REQUIRED WORK:
Scan the lines below for the string "agent" and copy every one that has it.

** GIVEN DATA follows **

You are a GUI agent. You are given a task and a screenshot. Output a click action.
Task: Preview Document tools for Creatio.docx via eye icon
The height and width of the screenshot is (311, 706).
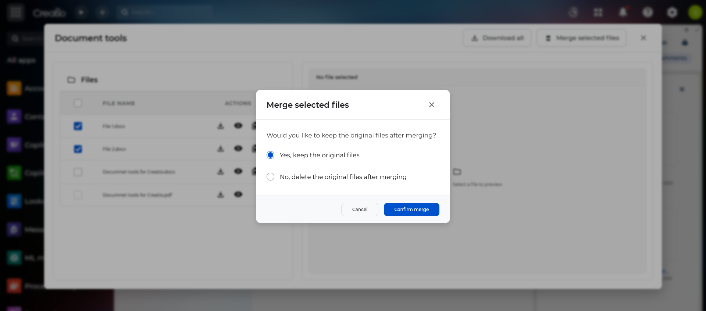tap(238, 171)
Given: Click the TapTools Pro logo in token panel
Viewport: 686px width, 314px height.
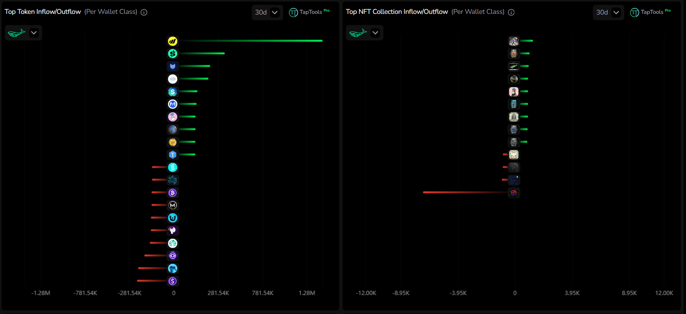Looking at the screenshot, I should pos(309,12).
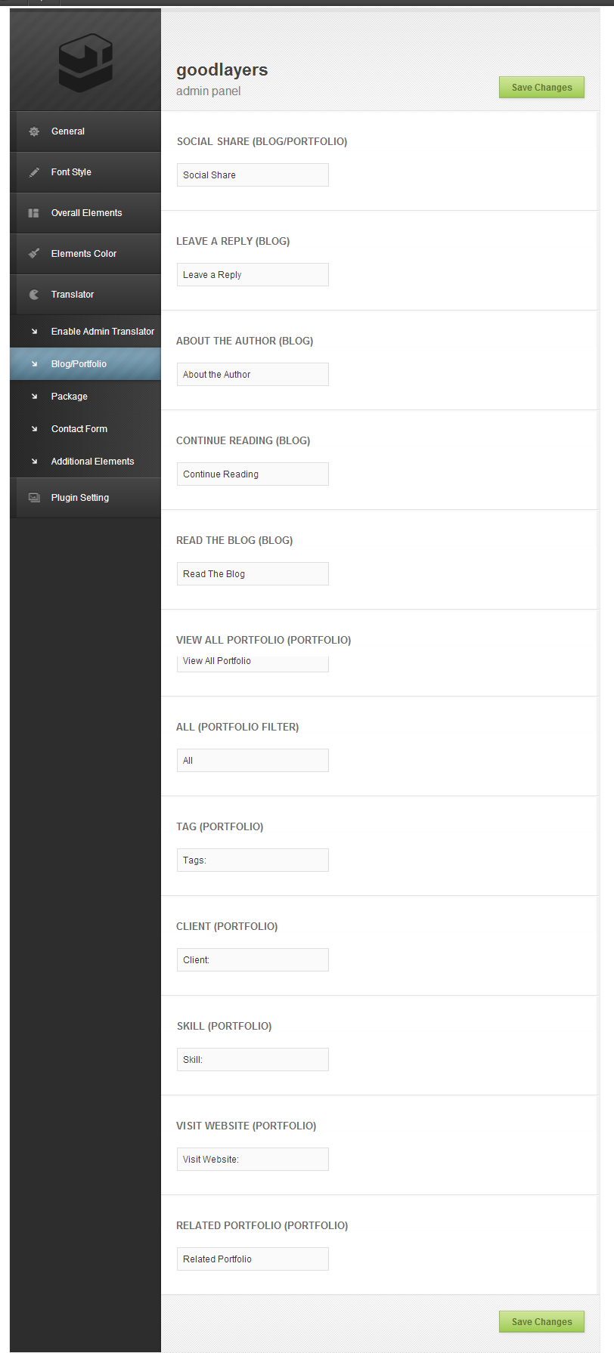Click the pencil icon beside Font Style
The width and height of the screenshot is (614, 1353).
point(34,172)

** End of GIVEN DATA **
** GIVEN DATA follows **

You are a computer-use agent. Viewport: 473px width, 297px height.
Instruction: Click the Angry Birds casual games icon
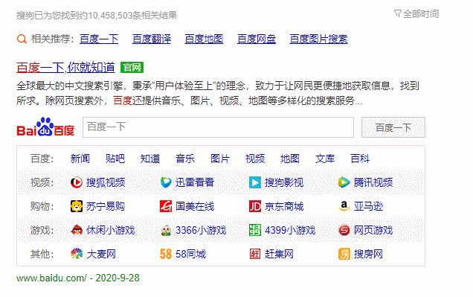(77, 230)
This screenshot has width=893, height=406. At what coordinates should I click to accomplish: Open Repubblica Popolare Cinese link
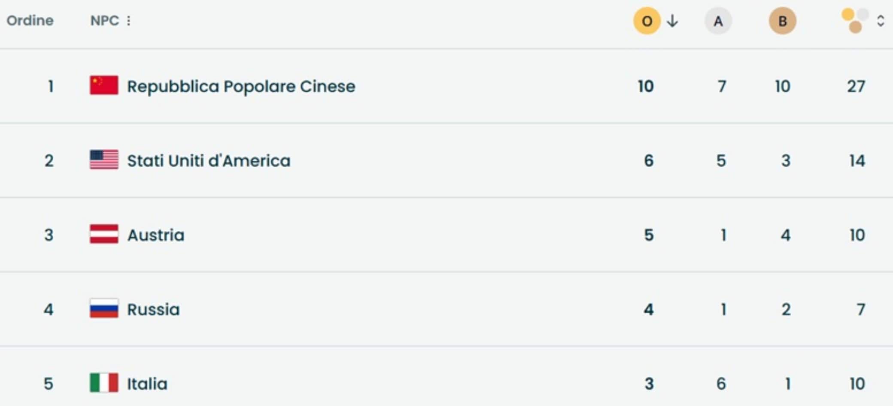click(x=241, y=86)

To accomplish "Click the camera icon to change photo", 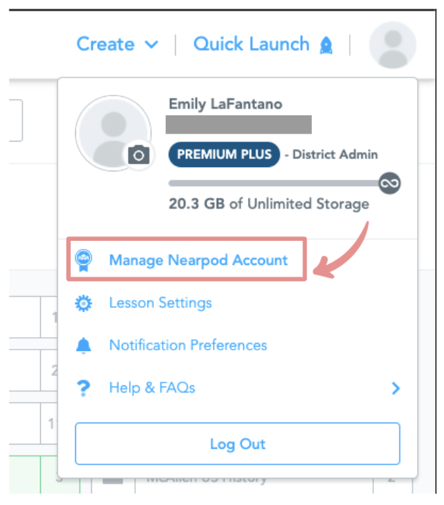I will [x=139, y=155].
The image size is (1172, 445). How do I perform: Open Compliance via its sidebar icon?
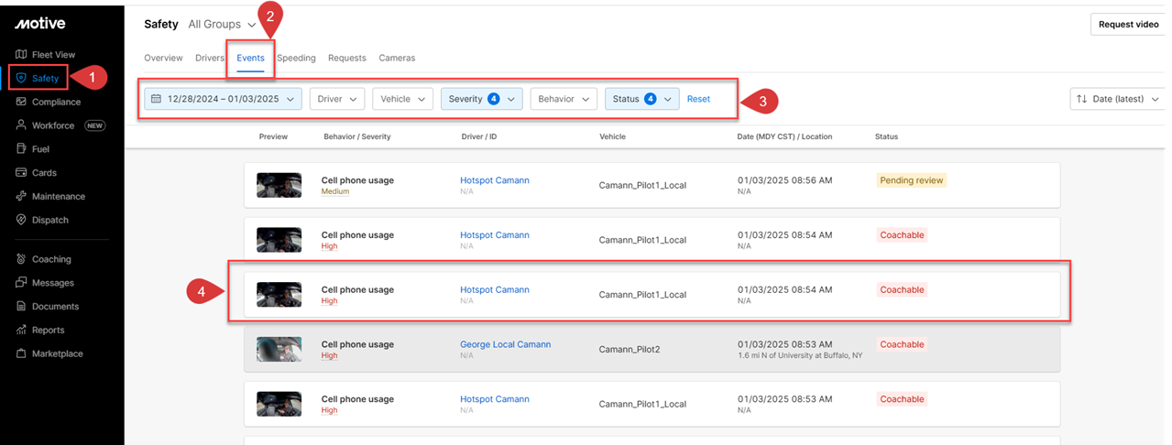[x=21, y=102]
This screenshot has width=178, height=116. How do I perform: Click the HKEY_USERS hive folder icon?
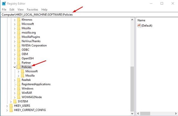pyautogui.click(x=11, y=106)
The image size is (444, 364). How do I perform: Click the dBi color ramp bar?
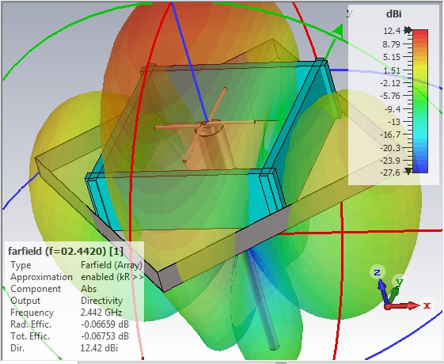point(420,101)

** End of GIVEN DATA **

SOLVED EXERCISE:
You are a GUI agent. You are given a task and a screenshot. Output a click action.
You are a computer-use agent. Viewport: 473px width, 297px height.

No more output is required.